Danach per fdisk / gparted die Partitionen anpassen und in der Ubuntu-Partition die /etc/fstab kontrollieren (boot per UUID? Diese dann neu ermitteln und ändern).

Grüße,
BK


----------



## jimb0p (10. Juni 2014)

Ich habe den Transfer per dd erfolgreich hinbekommen. Jetzt weiß ich allerdings nicht genau weiter. Ich habe einmal /dev/sdc1/ (System-reserviert) und /dev/sdc2 mit Windows, beide im ntfs Format. Dann für ubuntu /dev/sdc3 bestehend aus /dev/sdc5 im ext4 Format und /dev/sdc6 als swap. 120GB sind unallocated. Wie mache ich jetzt genau weiter?  Wie passe ich die Partitionen an?

Danke & Gruß!

Edit:

Hier noch ein Foto.


----------



## Bratkartoffel (11. Juni 2014)

Hi,

mit gparted kannst du jetzt die bestehenden partition vergrößern, bzw. verschieben. Wenn du die sdc2 (windows) um 10 GB vergrößern willst, musst du die anderen erstmal um die 10 gb nach rechts verschieben.
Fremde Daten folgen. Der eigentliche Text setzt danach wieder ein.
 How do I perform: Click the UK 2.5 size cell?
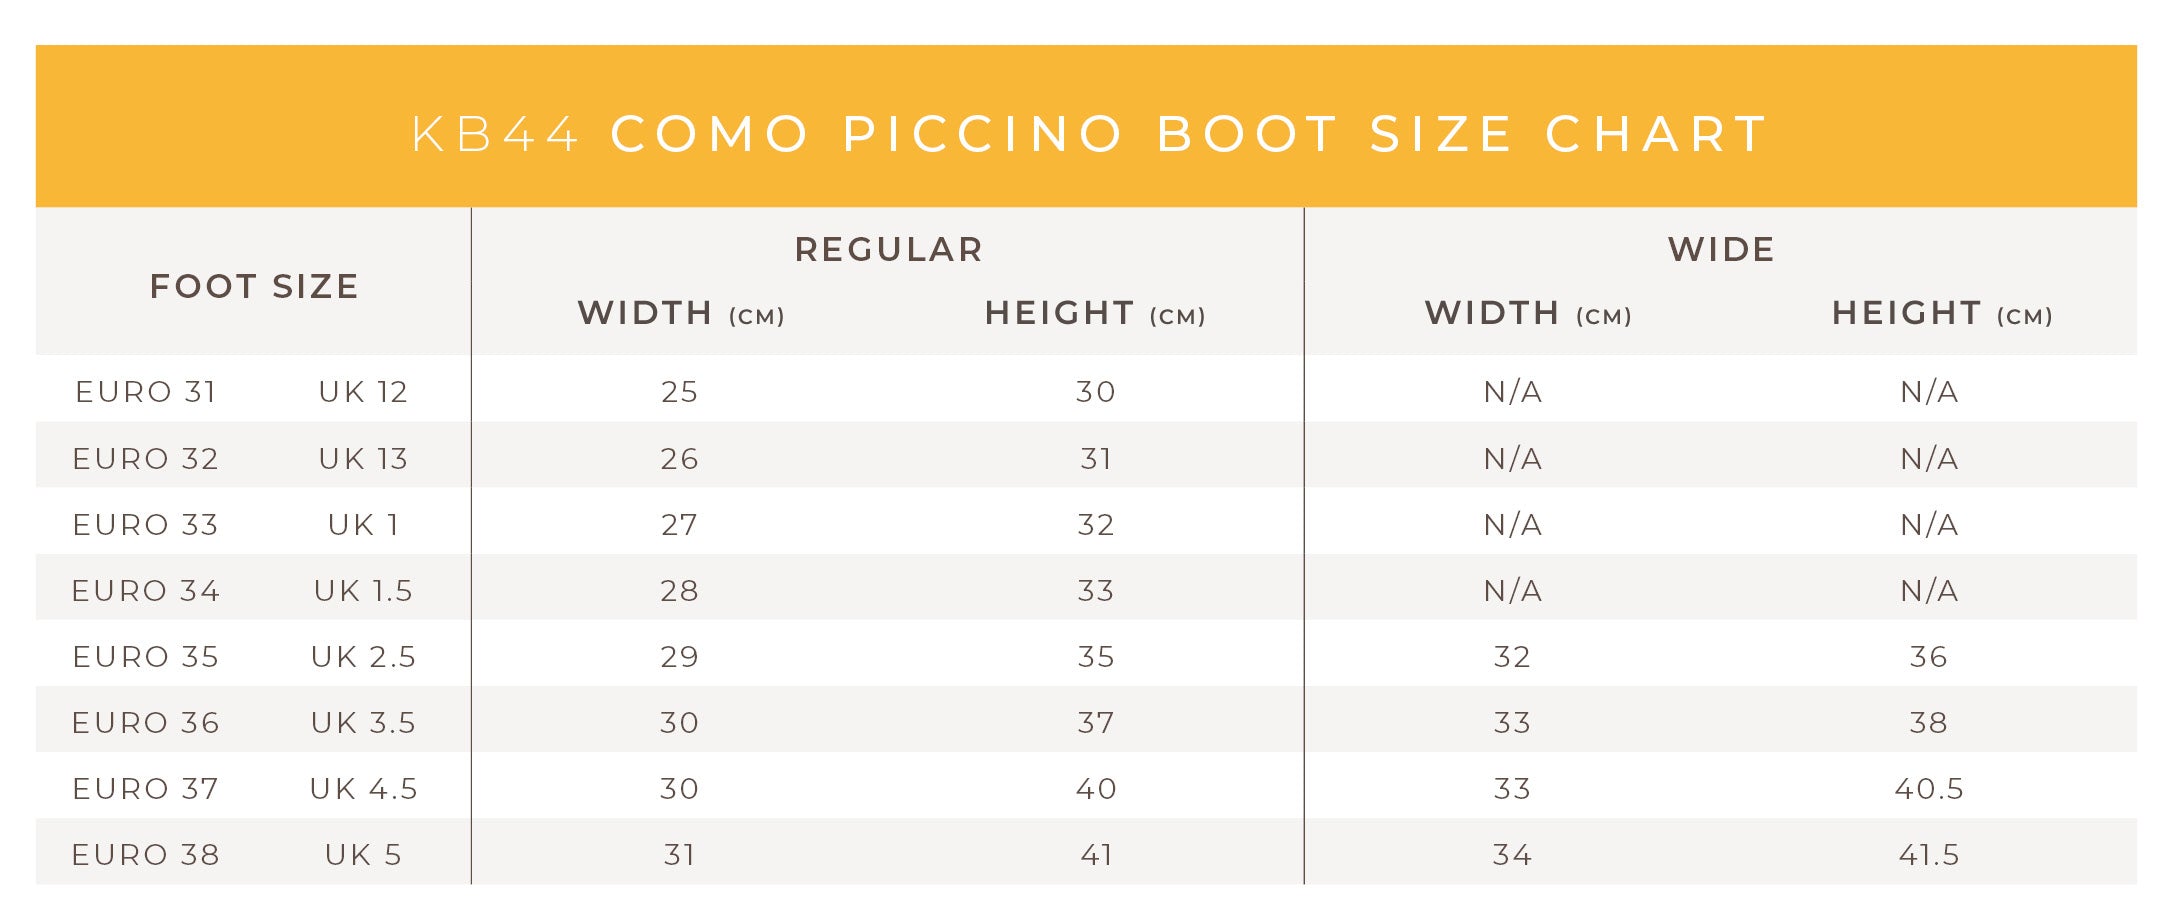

Hier noch eine kleine Aufschlüsselung der Partitionen und deren Zweck:
1: Windows Bootloader Zeugs, automatisch erstellt, solltest du nicht verschieben oder ändern.
2: Windows Hauptpartition, aka C:
3: Eine logische Partition, bestehend aus:
-- 5: Deine Ubuntu Rootpartition, aka /
-- 6: Eine Unbekannte Partition, evtl der Swap Bereich vom Ubuntu?

Grüße,
BK


----------



## jimb0p (11. Juni 2014)

Ich habe Ubuntu Live vom USB Stick genutzt. Leider kann ich einfach nichts verschieben auf der neuen Festplatte. Ich kann nur den unpartitionierten Bereich bearbeiten.


----------